0

I want to execute winexe command through execl function call in a C program. It works if i hard code credentials and machine name in execl call as follows

execl("winexe","winexe","-U","Domain/Username%Password","//hostname","ipconfig",NULL)

But if i replace hostname or credentials with a variable, it is not working.
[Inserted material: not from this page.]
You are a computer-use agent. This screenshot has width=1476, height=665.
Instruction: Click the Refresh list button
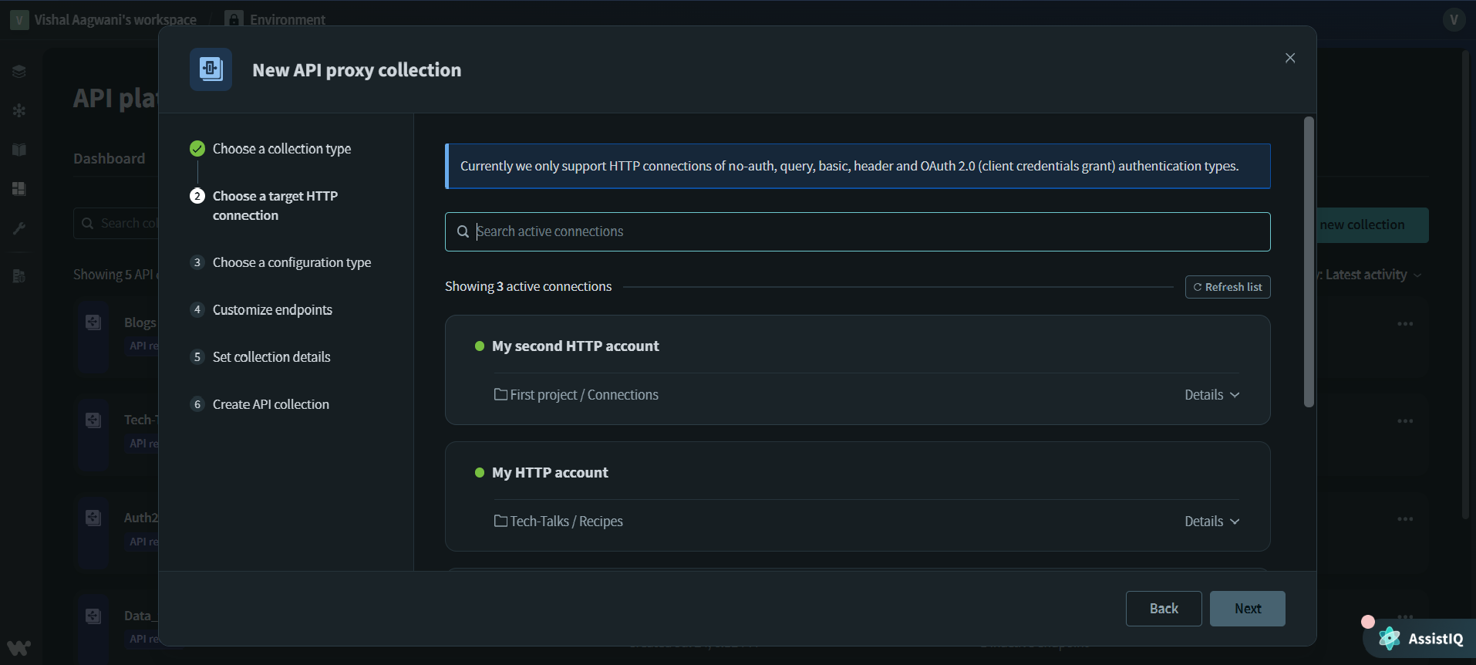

execl("winexe","winexe","-U",credentials_variable,hostname_variable,"ipconfig",NULL)

Output:

winexe version 1.00
This program may be freely redistributed under the terms of the GNU GPLv3
Usage: winexe [-?] [-?] [-?] [-?NP] [-?NPV] [-?|--help] [--usage] [-d|--debuglevel DEBUGLEVEL]
        [--debug-stderr] [-s|--configfile CONFIGFILE] [--option=name=value]
        [-l|--log-basename LOGFILEBASE] [--leak-report] [--leak-report-full]
        [-R|--name-resolve NAME-RESOLVE-ORDER]
        [-O|--socket-options SOCKETOPTIONS] [-n|--netbiosname NETBIOSNAME]
        [-S|--signing on|off|required] [-W|--workgroup WORKGROUP]
        [--realm=REALM] [-i|--scope SCOPE] [-m|--maxprotocol MAXPROTOCOL]
        [-U|--user [DOMAIN/]USERNAME[%PASSWORD]] [-N|--no-pass]
        [--password=STRING] [-A|--authentication-file FILE] [-P|--machine-pass]
        [--simple-bind-dn=STRING] [-k|--kerberos STRING] [-V|--version]
        [--uninstall] [--reinstall] [--system]
        [--runas=[DOMAIN\]USERNAME%PASSWORD] [--runas-file=FILE]
        [--interactive=0|1] [--ostype=0|1|2] //host command

The above output indicates that it is a syntax error. But i have used the exact string, including / and %, in the variable. Note that am reading the above variables from a file. I have passed variables as arguments to other commands using execl functions but i have no idea why winexe is not working!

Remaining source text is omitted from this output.